Album review: James Muller/Live at WizardTone

James Muller has long been one of our most exciting jazz guitarists. His fluidity, ideas and just plain swing has dazzled in every recording he has ever made.

So it is surprising to see him express his discomfort with the recording studio environment – “I hate playing through headphones!!!” – in the notes to his new release on 54 Records, ‘Live at Wizard Tone’. Equally, it is gratifying to see him (and hear him) in a zone that allows him the freedom for the adventure and abandon he seeks in his music.

Recorded before a live audience at the Adelaide studio over two sessions, ‘Live at Wizard Tone’ has Muller playing up a storm with the equally driven ensemble of Sam Anning on bass, drummer Ben Vanderwal and – serendipitously in Adeliade from NYC over the Summer –altoist Will Vinson.

The tunes selected for the recording balance out Art and Fun, with Fun maybe winning out. ‘Scrapple From The Apple’ literally grins in your face with its energy, all players digging in up to their elbows, pulling out their their bop chops and having some truly Big Fun.

Opener ‘Evidence’ has the band modelling solos and rhythm section around Monk’s angular melody with all its stops and starts, whilst the implied swing roils way beneath. Check the rhythm section here, and on the closer ‘The Song Is You’ – their conception of swing and what you can do with it is quite something.
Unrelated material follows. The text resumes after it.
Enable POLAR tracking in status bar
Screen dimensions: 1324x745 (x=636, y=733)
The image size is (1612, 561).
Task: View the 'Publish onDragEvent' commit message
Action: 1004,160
The three Muller originals hold up fine too – mid-tempo Latin ballad ‘Dalby at Dusk’ is evocative tone-poetry with not-obvious changes which altoist Vinson seems to relish in his piquant solo. (Vinson is a knockout here and everywhere else I have heard him lately a truly original alto saxophone voice with his swoops and surprising invallic leaps flavouring his solos, and making them jump out of the mix).

Muller’s ‘Assignment 1’ has a pastoral, elegiac quality that belies its minimalist title. The guitarist’s taste and restraint in his solo here shows the breadth of his playing. His tone across the entire album is immaculate: rich yet biting when it needs to be, with piano-like chords or brittle percussive comping. The minimal comping and lack of piano lends all of the performances an open, contrapuntal transparency that lend it an astringent economy, letting the music breath organically. Exciting stuff.

I have said before that all true jazz should be regarded as being recorded live. Sadly, this is too rarely the case, with much recorded jazz sounding sealed off and boxed in. An album such as ‘Live at Wizard Tone’ is a breath of wild wind –jazz as it should be: in Muller’s words, “a music of adventure and abandon.”